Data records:

◆ ◆ ◆ ◆ ◆ ◆ ◆

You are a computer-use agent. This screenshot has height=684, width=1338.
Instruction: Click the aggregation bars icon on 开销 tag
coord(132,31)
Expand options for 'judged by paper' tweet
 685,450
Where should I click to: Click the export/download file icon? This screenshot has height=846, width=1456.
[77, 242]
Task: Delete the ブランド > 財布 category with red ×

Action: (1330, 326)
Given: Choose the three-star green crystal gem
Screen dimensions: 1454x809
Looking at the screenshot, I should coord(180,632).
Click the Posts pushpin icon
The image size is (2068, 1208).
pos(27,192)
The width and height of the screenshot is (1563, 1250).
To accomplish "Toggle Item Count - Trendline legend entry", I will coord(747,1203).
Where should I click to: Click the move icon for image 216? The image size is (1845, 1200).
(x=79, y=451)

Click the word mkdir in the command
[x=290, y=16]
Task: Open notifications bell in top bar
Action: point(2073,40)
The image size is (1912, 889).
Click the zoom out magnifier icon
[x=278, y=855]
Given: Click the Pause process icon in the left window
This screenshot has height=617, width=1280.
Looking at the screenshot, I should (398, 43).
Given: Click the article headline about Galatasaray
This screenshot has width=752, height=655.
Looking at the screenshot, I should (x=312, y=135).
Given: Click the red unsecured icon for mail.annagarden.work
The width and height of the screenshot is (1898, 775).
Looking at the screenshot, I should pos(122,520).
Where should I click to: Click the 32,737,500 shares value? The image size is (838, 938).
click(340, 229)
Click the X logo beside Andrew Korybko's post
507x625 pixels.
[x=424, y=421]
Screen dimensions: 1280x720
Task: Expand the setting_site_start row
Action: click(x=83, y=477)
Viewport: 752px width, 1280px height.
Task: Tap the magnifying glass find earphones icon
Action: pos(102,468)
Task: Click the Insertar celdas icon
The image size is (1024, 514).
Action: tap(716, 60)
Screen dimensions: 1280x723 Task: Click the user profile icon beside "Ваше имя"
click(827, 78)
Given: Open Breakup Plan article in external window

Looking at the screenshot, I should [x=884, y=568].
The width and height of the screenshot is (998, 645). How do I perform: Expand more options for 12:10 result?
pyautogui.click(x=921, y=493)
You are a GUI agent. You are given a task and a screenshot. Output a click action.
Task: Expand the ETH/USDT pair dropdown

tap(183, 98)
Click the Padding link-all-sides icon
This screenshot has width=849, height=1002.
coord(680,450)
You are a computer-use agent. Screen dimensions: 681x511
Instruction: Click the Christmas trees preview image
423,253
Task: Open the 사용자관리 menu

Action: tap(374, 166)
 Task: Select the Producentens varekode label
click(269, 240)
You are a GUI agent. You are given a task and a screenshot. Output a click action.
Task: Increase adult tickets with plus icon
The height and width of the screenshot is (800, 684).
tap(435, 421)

◆ ◆ ◆ ◆ ◆ ◆ ◆

EXERCISE DETAILS:
Return, word for word, every line from the line with "Instruction: Click the Christmas" to the final line of the data.

EXERCISE RESPONSE:
Instruction: Click the Christmas trees preview image
423,253
Task: Open the 사용자관리 menu

Action: tap(374, 166)
 Task: Select the Producentens varekode label
click(269, 240)
You are a GUI agent. You are given a task and a screenshot. Output a click action.
Task: Increase adult tickets with plus icon
The height and width of the screenshot is (800, 684).
tap(435, 421)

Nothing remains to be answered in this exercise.